Das Bundeskabinett hat am Mittwoch die lange erwarteten Eckpunkte zur Fachkräfteeinwanderung aus Drittstaaten beschlossen und die vier beteiligten Minister Heil, Faeser, Stark-Watzinger und Habeck haben diese der Öffentlichkeit vorgestellt.

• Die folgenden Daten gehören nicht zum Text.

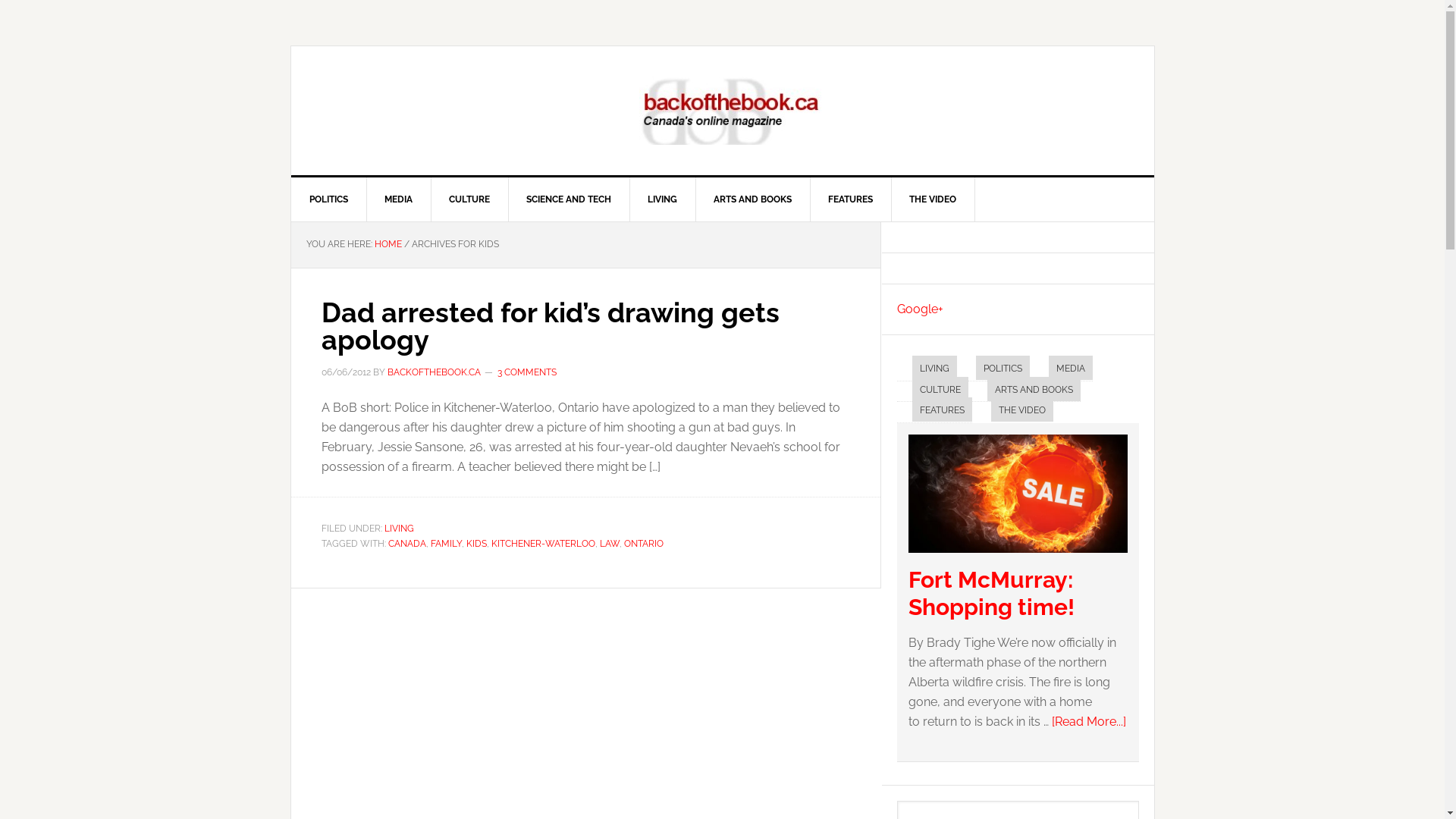  What do you see at coordinates (1002, 368) in the screenshot?
I see `'POLITICS'` at bounding box center [1002, 368].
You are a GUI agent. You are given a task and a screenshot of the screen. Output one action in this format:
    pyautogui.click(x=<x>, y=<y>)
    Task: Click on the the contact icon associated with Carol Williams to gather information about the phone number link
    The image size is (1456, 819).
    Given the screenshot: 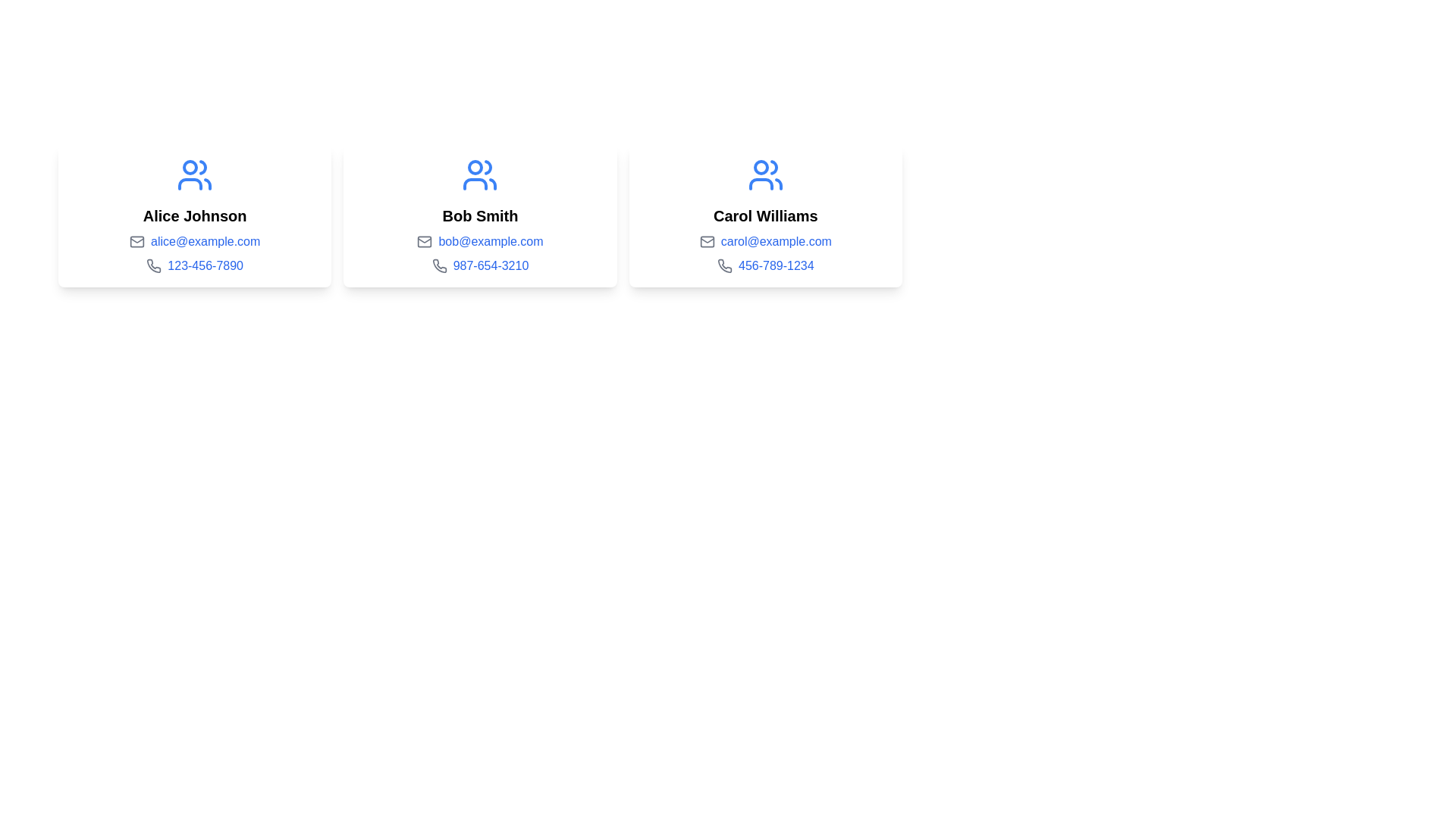 What is the action you would take?
    pyautogui.click(x=723, y=265)
    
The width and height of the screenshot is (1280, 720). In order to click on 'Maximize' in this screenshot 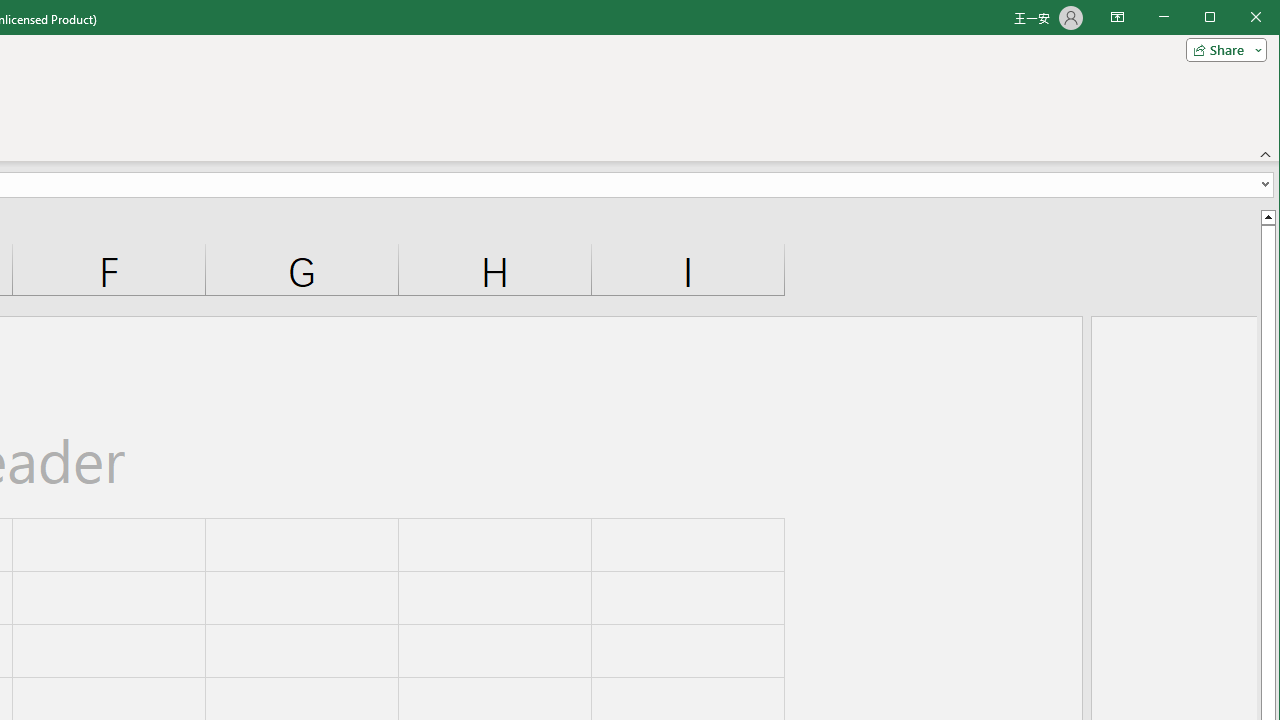, I will do `click(1238, 19)`.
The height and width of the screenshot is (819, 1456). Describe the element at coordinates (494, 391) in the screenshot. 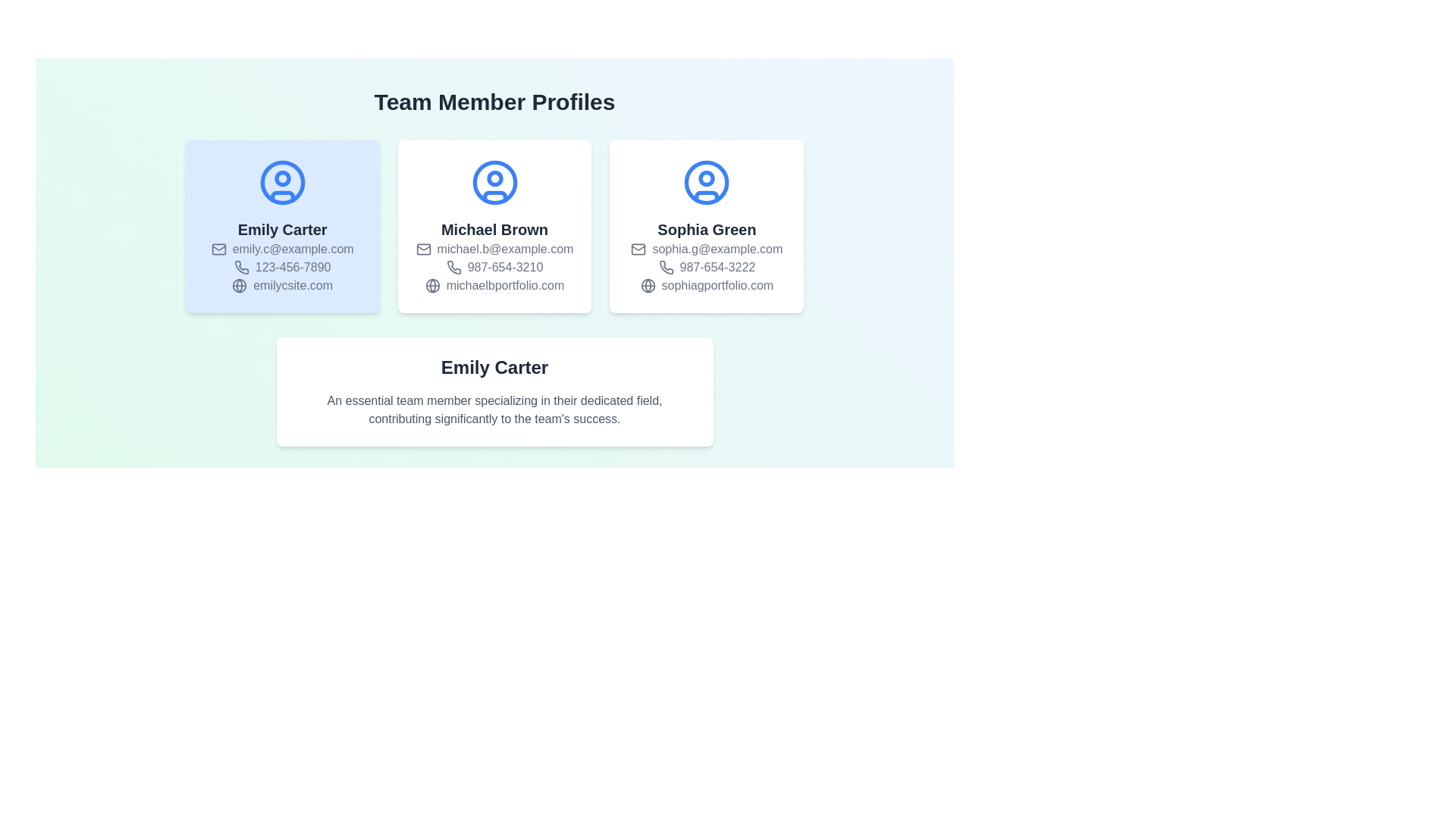

I see `the Informational Card displaying the profile of team member Emily Carter, which is the fourth section in a vertical flow under three horizontally aligned profile cards` at that location.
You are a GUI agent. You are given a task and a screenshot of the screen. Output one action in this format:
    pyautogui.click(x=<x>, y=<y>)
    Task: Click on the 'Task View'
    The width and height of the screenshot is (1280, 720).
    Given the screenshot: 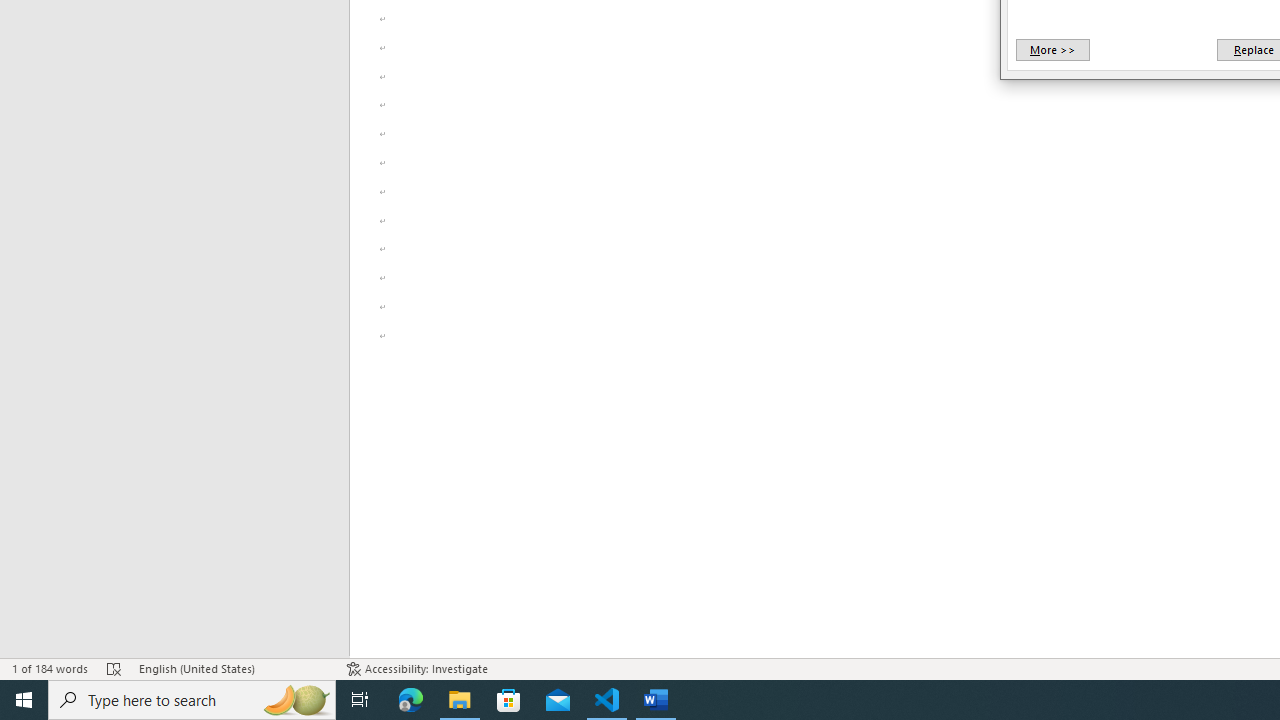 What is the action you would take?
    pyautogui.click(x=359, y=698)
    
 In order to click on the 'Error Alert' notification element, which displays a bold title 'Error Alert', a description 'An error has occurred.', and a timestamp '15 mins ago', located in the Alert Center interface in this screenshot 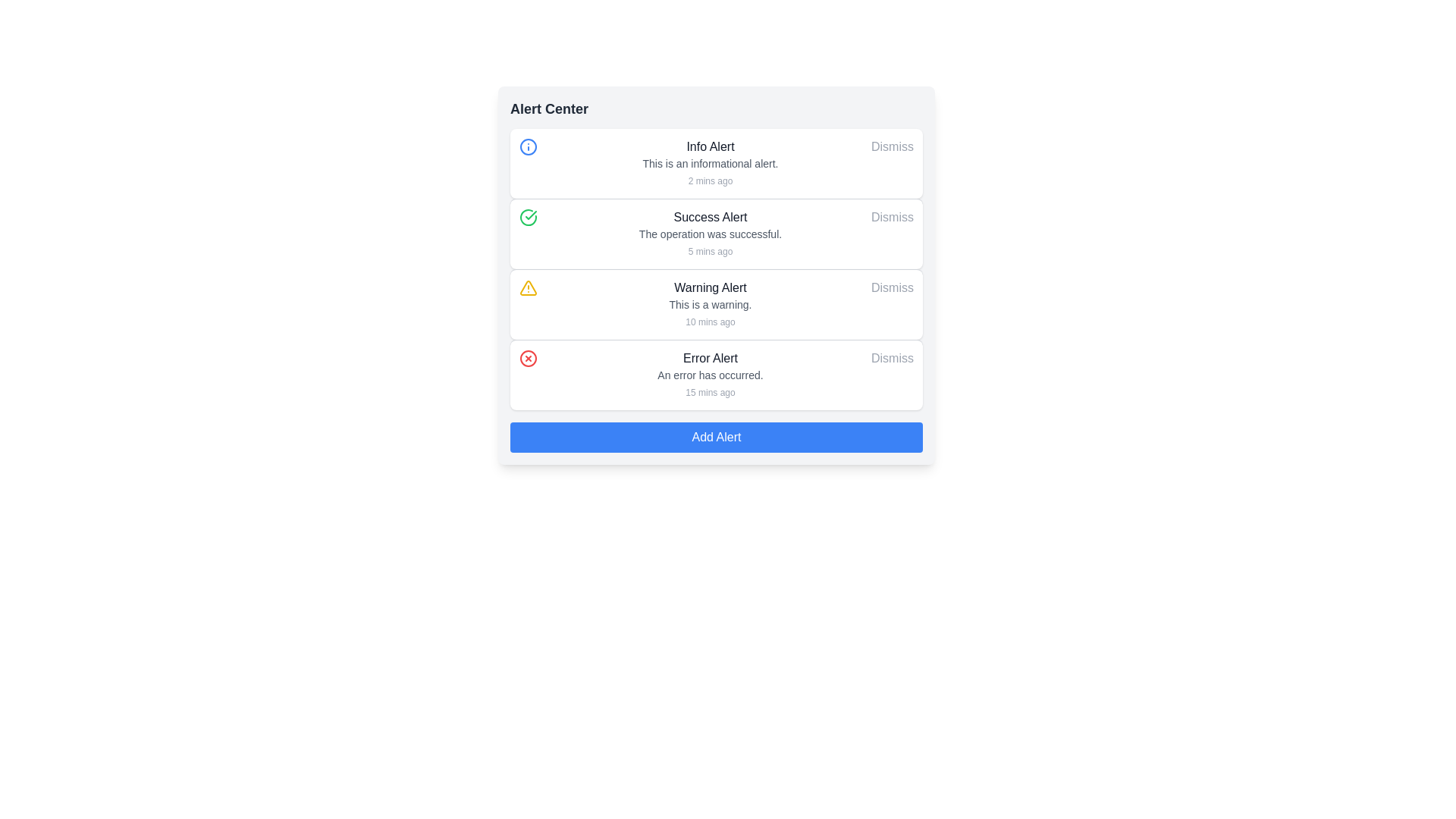, I will do `click(709, 375)`.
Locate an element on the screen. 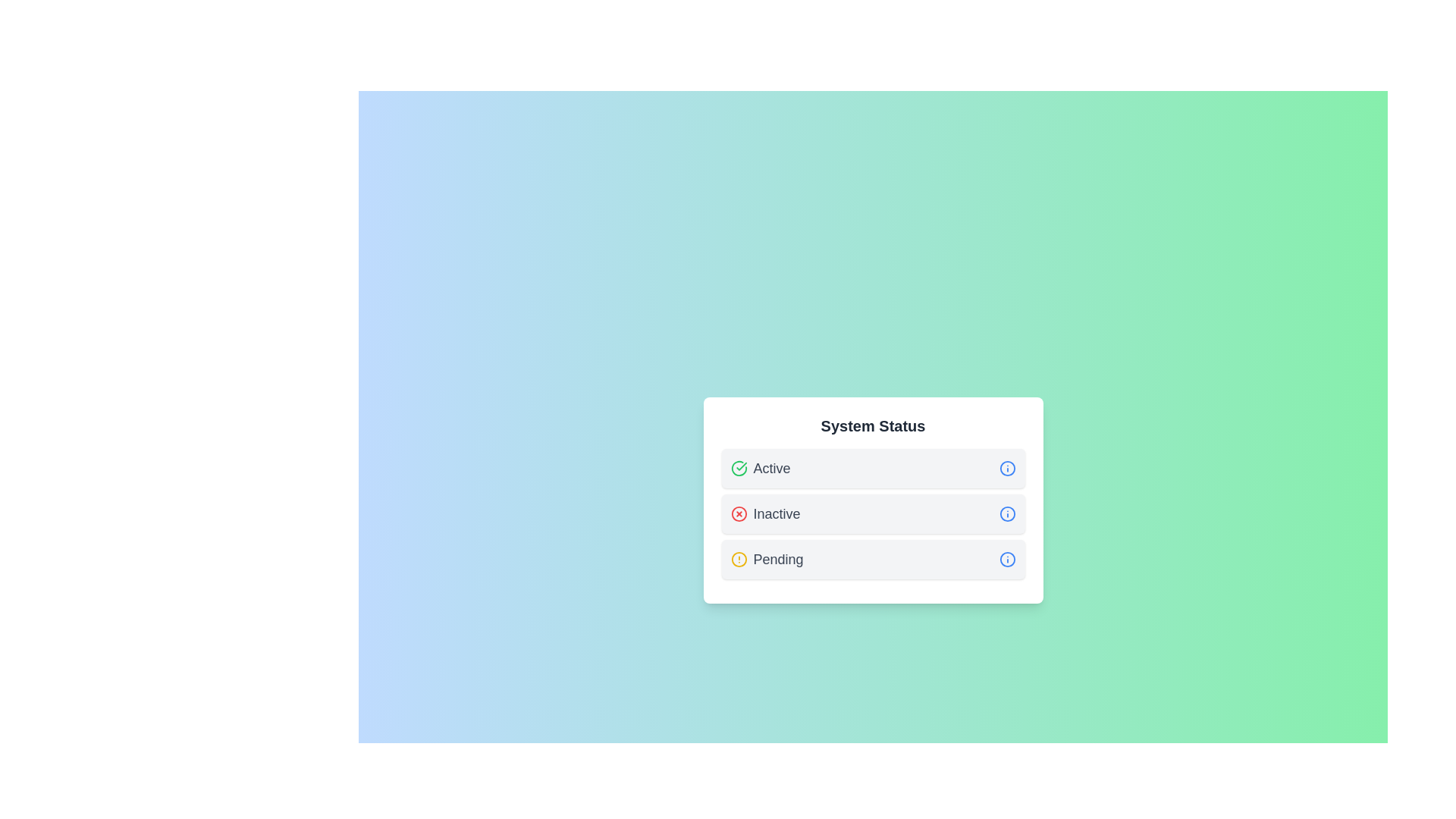 The width and height of the screenshot is (1456, 819). icons associated with the 'Inactive' status option in the middle entry of the System Status list is located at coordinates (873, 513).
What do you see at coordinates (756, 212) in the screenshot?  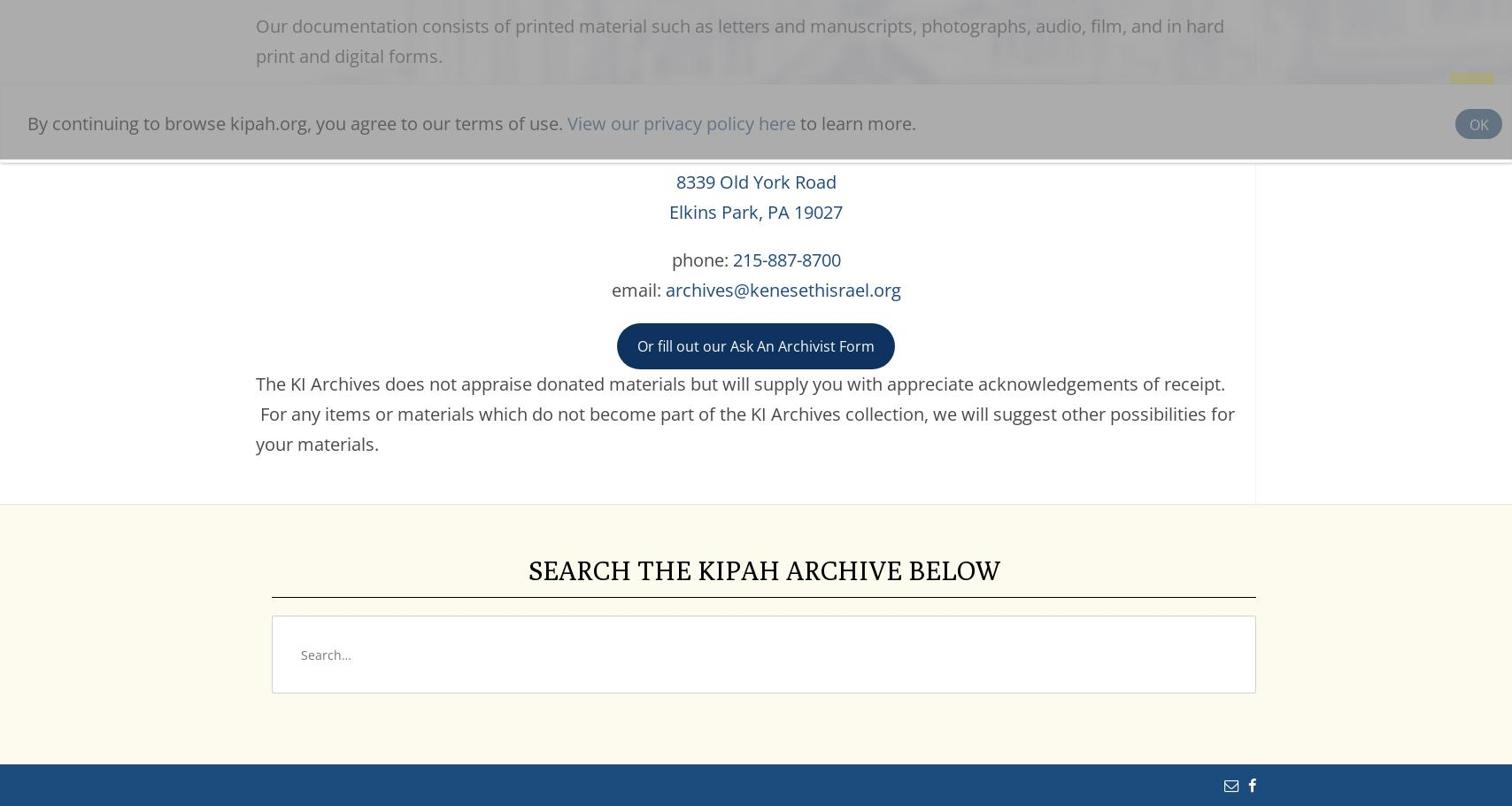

So, wie über Presseverlautbarungen bereits im Spätsommer angekündigt (wir berichteten im DEHOGA Belrin Newsletter) sehen die Eckpunkte zukünftig drei Säulen für die Erwerbsmigration vor: Fachkräftesäule, Erfahrungssäule und Potenzialsäule. Die Fachkräftesäule soll der wichtigste Weg bleiben. Daneben sind weitere Regelungen für die vorübergehende oder dauerhafte Zuwanderung für Tätigkeiten geplant, die keine akademische oder berufliche Qualifikation erfordern. Diese Schiene ist für das Gastgewerbe von besonders großer Bedeutung, da bei uns zunehmend auch Hilfskräfte und Aushilfen fehlen, insbesondere in der Saison.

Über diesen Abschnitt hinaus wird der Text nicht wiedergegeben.